Exercise brief
Switch "computer-use agent" to "desktop agent" wherever it occurs in the following items, and reproduce them with everything else unchanged.

Given data
— start —

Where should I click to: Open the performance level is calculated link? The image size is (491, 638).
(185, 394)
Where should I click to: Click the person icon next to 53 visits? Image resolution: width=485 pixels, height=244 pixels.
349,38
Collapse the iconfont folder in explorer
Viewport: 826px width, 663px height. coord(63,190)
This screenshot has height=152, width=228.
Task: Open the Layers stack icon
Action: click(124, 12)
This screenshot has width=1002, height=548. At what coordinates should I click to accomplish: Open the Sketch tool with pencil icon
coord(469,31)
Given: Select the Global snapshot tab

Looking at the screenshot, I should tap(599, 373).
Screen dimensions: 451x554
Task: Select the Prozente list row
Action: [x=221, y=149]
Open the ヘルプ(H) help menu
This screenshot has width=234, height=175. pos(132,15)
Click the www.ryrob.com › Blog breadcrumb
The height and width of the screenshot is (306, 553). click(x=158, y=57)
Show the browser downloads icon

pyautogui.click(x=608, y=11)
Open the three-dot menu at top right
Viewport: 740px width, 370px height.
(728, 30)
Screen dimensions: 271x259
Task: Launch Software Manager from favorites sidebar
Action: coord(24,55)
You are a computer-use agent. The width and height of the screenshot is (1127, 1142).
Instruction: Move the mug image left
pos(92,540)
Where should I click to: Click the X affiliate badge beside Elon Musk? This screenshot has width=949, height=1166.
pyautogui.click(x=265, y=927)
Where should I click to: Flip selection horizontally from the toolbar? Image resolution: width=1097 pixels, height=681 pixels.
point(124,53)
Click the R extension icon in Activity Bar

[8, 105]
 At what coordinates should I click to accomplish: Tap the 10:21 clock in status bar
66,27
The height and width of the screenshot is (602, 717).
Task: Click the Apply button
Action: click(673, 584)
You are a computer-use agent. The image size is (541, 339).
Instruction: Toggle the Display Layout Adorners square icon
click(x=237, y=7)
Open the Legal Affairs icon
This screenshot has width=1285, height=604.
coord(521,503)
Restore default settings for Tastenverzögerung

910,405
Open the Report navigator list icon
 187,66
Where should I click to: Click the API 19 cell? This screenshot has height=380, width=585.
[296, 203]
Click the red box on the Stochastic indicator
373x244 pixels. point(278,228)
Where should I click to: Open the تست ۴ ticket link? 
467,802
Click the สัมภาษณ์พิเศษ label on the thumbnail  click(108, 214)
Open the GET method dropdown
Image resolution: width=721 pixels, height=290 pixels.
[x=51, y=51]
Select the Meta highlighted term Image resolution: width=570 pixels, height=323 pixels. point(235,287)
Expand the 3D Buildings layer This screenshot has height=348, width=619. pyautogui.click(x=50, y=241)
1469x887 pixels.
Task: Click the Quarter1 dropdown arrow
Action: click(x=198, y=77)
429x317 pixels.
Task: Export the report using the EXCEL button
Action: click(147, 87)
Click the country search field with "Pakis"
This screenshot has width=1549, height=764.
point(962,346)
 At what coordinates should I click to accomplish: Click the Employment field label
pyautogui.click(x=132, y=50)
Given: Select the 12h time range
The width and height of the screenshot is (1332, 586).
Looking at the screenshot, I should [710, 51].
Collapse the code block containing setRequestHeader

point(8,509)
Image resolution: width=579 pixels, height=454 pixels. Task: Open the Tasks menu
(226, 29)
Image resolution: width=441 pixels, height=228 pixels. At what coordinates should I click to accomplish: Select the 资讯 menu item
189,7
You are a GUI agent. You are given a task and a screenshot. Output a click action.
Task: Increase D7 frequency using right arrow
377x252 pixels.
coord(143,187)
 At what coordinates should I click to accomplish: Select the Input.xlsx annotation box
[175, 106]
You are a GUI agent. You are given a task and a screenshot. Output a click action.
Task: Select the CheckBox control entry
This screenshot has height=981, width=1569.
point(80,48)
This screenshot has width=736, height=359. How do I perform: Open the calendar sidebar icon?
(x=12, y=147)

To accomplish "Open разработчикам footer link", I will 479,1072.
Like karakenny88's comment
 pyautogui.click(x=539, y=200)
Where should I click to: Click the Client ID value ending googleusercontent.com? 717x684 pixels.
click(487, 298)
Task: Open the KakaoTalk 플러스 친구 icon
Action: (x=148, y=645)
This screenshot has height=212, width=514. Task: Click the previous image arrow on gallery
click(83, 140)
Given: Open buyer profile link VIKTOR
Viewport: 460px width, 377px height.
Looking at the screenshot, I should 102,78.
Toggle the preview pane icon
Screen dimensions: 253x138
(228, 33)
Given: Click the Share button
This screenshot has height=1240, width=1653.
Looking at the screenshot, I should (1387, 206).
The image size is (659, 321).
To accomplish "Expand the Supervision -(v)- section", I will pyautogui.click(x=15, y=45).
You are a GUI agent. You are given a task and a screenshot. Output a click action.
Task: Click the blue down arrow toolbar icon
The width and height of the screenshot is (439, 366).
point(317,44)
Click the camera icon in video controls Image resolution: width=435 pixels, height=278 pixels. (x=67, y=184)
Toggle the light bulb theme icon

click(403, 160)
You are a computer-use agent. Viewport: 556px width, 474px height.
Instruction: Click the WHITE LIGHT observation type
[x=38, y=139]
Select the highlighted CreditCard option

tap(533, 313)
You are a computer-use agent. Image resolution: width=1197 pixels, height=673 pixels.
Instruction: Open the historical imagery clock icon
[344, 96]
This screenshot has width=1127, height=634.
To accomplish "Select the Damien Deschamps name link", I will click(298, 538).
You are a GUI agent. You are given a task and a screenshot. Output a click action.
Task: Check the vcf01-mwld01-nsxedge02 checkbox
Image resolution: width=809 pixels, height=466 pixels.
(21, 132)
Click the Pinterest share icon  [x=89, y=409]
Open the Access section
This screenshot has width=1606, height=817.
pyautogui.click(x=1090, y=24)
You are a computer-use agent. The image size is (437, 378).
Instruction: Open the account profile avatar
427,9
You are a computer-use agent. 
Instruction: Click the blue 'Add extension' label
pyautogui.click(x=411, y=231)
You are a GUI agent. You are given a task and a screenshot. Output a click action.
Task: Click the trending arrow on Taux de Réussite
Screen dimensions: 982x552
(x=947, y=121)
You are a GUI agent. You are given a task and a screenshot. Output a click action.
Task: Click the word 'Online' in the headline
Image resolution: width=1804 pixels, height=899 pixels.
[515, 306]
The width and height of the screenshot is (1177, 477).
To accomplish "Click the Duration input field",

— end —

Output of the exercise
Where should I click to: Open the performance level is calculated link? The image size is (491, 638).
(185, 394)
Where should I click to: Click the person icon next to 53 visits? Image resolution: width=485 pixels, height=244 pixels.
349,38
Collapse the iconfont folder in explorer
Viewport: 826px width, 663px height. coord(63,190)
This screenshot has height=152, width=228.
Task: Open the Layers stack icon
Action: click(124, 12)
This screenshot has width=1002, height=548. At what coordinates should I click to accomplish: Open the Sketch tool with pencil icon
coord(469,31)
Given: Select the Global snapshot tab

Looking at the screenshot, I should tap(599, 373).
Screen dimensions: 451x554
Task: Select the Prozente list row
Action: [x=221, y=149]
Open the ヘルプ(H) help menu
This screenshot has width=234, height=175. pos(132,15)
Click the www.ryrob.com › Blog breadcrumb
The height and width of the screenshot is (306, 553). click(x=158, y=57)
Show the browser downloads icon

pyautogui.click(x=608, y=11)
Open the three-dot menu at top right
Viewport: 740px width, 370px height.
(728, 30)
Screen dimensions: 271x259
Task: Launch Software Manager from favorites sidebar
Action: coord(24,55)
You are a desktop agent. The width and height of the screenshot is (1127, 1142).
Instruction: Move the mug image left
pos(92,540)
Where should I click to: Click the X affiliate badge beside Elon Musk? This screenshot has width=949, height=1166.
pyautogui.click(x=265, y=927)
Where should I click to: Flip selection horizontally from the toolbar? Image resolution: width=1097 pixels, height=681 pixels.
point(124,53)
Click the R extension icon in Activity Bar

[8, 105]
 At what coordinates should I click to accomplish: Tap the 10:21 clock in status bar
66,27
The height and width of the screenshot is (602, 717).
Task: Click the Apply button
Action: click(673, 584)
You are a desktop agent. The image size is (541, 339).
Instruction: Toggle the Display Layout Adorners square icon
click(x=237, y=7)
Open the Legal Affairs icon
This screenshot has width=1285, height=604.
coord(521,503)
Restore default settings for Tastenverzögerung

910,405
Open the Report navigator list icon
 187,66
Where should I click to: Click the API 19 cell? This screenshot has height=380, width=585.
[296, 203]
Click the red box on the Stochastic indicator
373x244 pixels. point(278,228)
Where should I click to: Open the تست ۴ ticket link? 
467,802
Click the สัมภาษณ์พิเศษ label on the thumbnail  click(108, 214)
Open the GET method dropdown
Image resolution: width=721 pixels, height=290 pixels.
[x=51, y=51]
Select the Meta highlighted term Image resolution: width=570 pixels, height=323 pixels. point(235,287)
Expand the 3D Buildings layer This screenshot has height=348, width=619. pyautogui.click(x=50, y=241)
1469x887 pixels.
Task: Click the Quarter1 dropdown arrow
Action: click(x=198, y=77)
429x317 pixels.
Task: Export the report using the EXCEL button
Action: click(147, 87)
Click the country search field with "Pakis"
This screenshot has width=1549, height=764.
point(962,346)
 At what coordinates should I click to accomplish: Click the Employment field label
pyautogui.click(x=132, y=50)
Given: Select the 12h time range
The width and height of the screenshot is (1332, 586).
Looking at the screenshot, I should [710, 51].
Collapse the code block containing setRequestHeader

point(8,509)
Image resolution: width=579 pixels, height=454 pixels. Task: Open the Tasks menu
(226, 29)
Image resolution: width=441 pixels, height=228 pixels. At what coordinates should I click to accomplish: Select the 资讯 menu item
189,7
You are a GUI agent. You are given a task and a screenshot. Output a click action.
Task: Increase D7 frequency using right arrow
377x252 pixels.
coord(143,187)
 At what coordinates should I click to accomplish: Select the Input.xlsx annotation box
[175, 106]
You are a GUI agent. You are given a task and a screenshot. Output a click action.
Task: Select the CheckBox control entry
This screenshot has height=981, width=1569.
point(80,48)
This screenshot has width=736, height=359. How do I perform: Open the calendar sidebar icon?
(x=12, y=147)

To accomplish "Open разработчикам footer link", I will 479,1072.
Like karakenny88's comment
 pyautogui.click(x=539, y=200)
Where should I click to: Click the Client ID value ending googleusercontent.com? 717x684 pixels.
click(487, 298)
Task: Open the KakaoTalk 플러스 친구 icon
Action: (x=148, y=645)
This screenshot has height=212, width=514. Task: Click the previous image arrow on gallery
click(83, 140)
Given: Open buyer profile link VIKTOR
Viewport: 460px width, 377px height.
Looking at the screenshot, I should 102,78.
Toggle the preview pane icon
Screen dimensions: 253x138
(228, 33)
Given: Click the Share button
This screenshot has height=1240, width=1653.
Looking at the screenshot, I should (1387, 206).
The image size is (659, 321).
To accomplish "Expand the Supervision -(v)- section", I will pyautogui.click(x=15, y=45).
You are a GUI agent. You are given a task and a screenshot. Output a click action.
Task: Click the blue down arrow toolbar icon
The width and height of the screenshot is (439, 366).
point(317,44)
Click the camera icon in video controls Image resolution: width=435 pixels, height=278 pixels. (x=67, y=184)
Toggle the light bulb theme icon

click(403, 160)
You are a desktop agent. Viewport: 556px width, 474px height.
Instruction: Click the WHITE LIGHT observation type
[x=38, y=139]
Select the highlighted CreditCard option

tap(533, 313)
You are a desktop agent. Image resolution: width=1197 pixels, height=673 pixels.
Instruction: Open the historical imagery clock icon
[344, 96]
This screenshot has width=1127, height=634.
To accomplish "Select the Damien Deschamps name link", I will click(298, 538).
You are a GUI agent. You are given a task and a screenshot. Output a click action.
Task: Check the vcf01-mwld01-nsxedge02 checkbox
Image resolution: width=809 pixels, height=466 pixels.
(21, 132)
Click the Pinterest share icon  [x=89, y=409]
Open the Access section
This screenshot has width=1606, height=817.
pyautogui.click(x=1090, y=24)
You are a desktop agent. The image size is (437, 378).
Instruction: Open the account profile avatar
427,9
You are a desktop agent. 
Instruction: Click the blue 'Add extension' label
pyautogui.click(x=411, y=231)
You are a GUI agent. You are given a task and a screenshot. Output a click action.
Task: Click the trending arrow on Taux de Réussite
Screen dimensions: 982x552
(x=947, y=121)
You are a GUI agent. You are given a task and a screenshot. Output a click action.
Task: Click the word 'Online' in the headline
Image resolution: width=1804 pixels, height=899 pixels.
[515, 306]
The width and height of the screenshot is (1177, 477).
To accomplish "Click the Duration input field",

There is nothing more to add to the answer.